While the team may have first explored the cellular agriculture field through the success of plant-based meat alternatives, the CULT Food Science team is focused on investing in companies using cellular agriculture to use cell culture technology to produce animal products.
“The future of food, in one word, is exciting. And we look to participate in this revolution."
“We're focused exclusively on cell ag. We do not entertain anything plant-based. We think that plant-based foods have high potential, but we feel it's becoming a saturated marketplace. We also want to be a differentiator for our current and future investors. Therefore, we're only going focus on the future of food with cellular agriculture.”
Through its investments in the field, CULT Food Science aims to develop an investment platform around the novel foodtech field. “We're developing a cellular agriculture platform through aggregating a diversified investment portfolio. We have gained exposure to various cell ag companies, including meat, honey, and certain structuring and growth media companies.
“In short, we're assembling a diversified portfolio, so that investors can gain exposure to all the fantastic new developments through the purchase of our equity. In addition to that, we’re focused on creating a great media engine. We have a fantastic brand and working to amplify our mission on social media.”
By becoming a publicly traded investment platform, CULT Food Science ultimately aims to democratize access to the future of food field for retail investors. “Many of these companies, whether just starting out or with a $250+ million market cap, are very protective of their cap table. They're also looking for a certain check size in order to participate.
“Funding has become incredibly competitive within this space. For your mom and pop on Main Street, they struggle to write their own checks into these companies. CULT Food Science can act as a proxy.
“Through the purchase of our stock, which will be trading on the Canadian Securities Exchange this year, everyone can gain exposure to these companies that we have already done due diligence on. We are already on the cap tables of these companies. As such, we are increasing accessibility and affording everyone the opportunity to participate in the future of food and this fantastic cell ag revolution.”

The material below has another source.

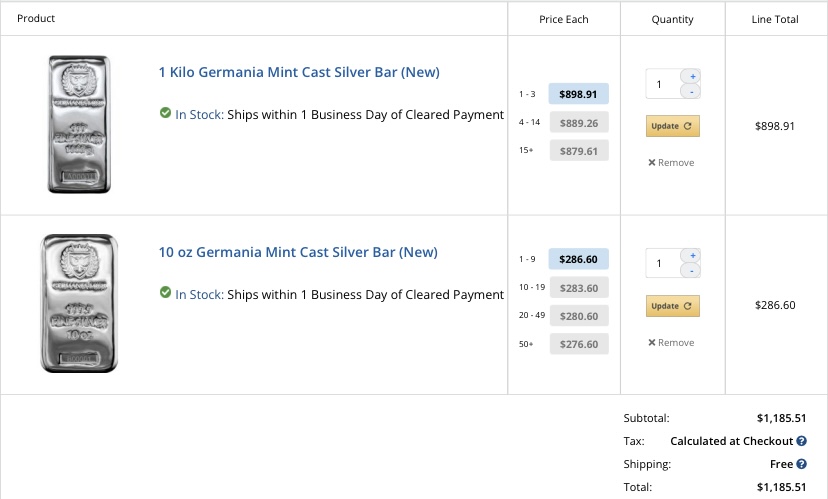Select the $889.26 price tier
This screenshot has width=828, height=499.
[x=579, y=123]
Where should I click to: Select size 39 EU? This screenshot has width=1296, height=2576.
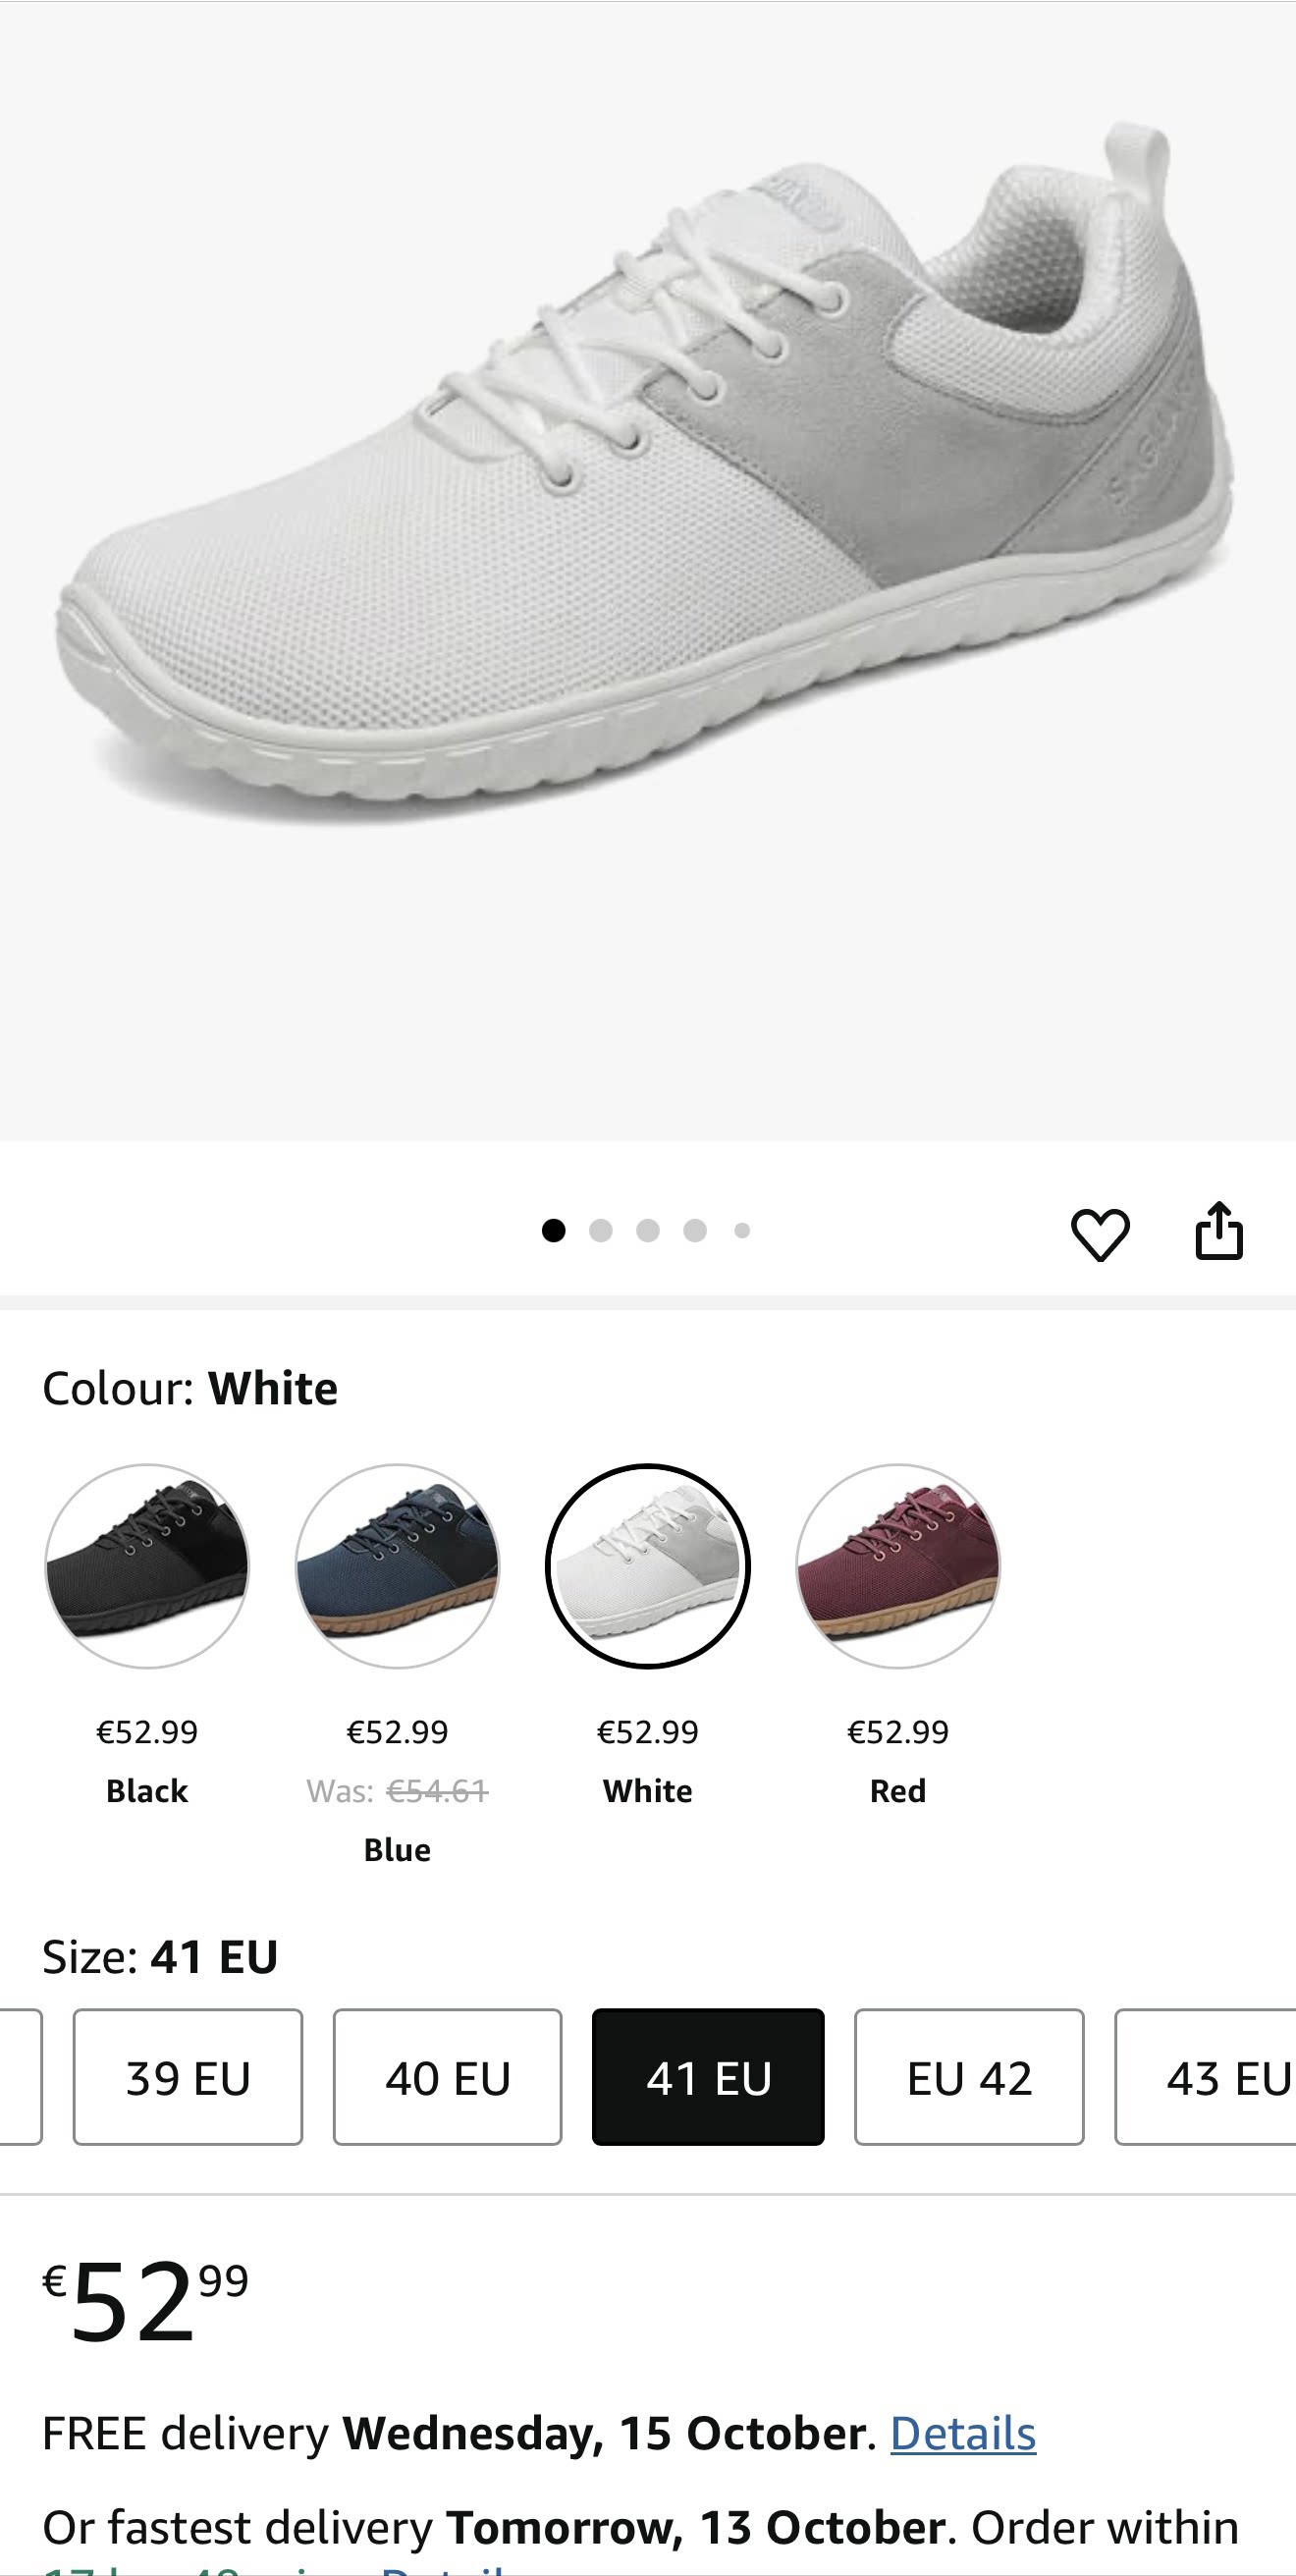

From investments in Cell Ag Tech in Canada to Mogale Meat in South Africa, CULT Food Science has invested in cellular agriculture startups around the world. Moving forward, Banks shared the investment platform aims to continue investing globally in both new startups and established cellular agriculture companies. “We would love to have an investment in every country and on every continent. And the reason is that food is a global issue.
“Food insecurity impacts people not only in North America, in our own backyard, but on every continent. And we view cellular agriculture really as the future of food, not only from an environmental perspective but from a distribution and availability perspective.
“We think that there are fantastic entrepreneurs in every corner of the world. And as such, we're not limiting our investment portfolio just to North America or just to Europe.”
Banks shared that CULT Food Science’s ultimate goal is to develop the most diversified cellular agriculture portfolio. “We have looked at over 75 different companies as we are very committed to a diversified portfolio. We want exposure to a range of cellular agriculture products, such as dairy, and premium and gourmet products like foie gras and Iberian pork.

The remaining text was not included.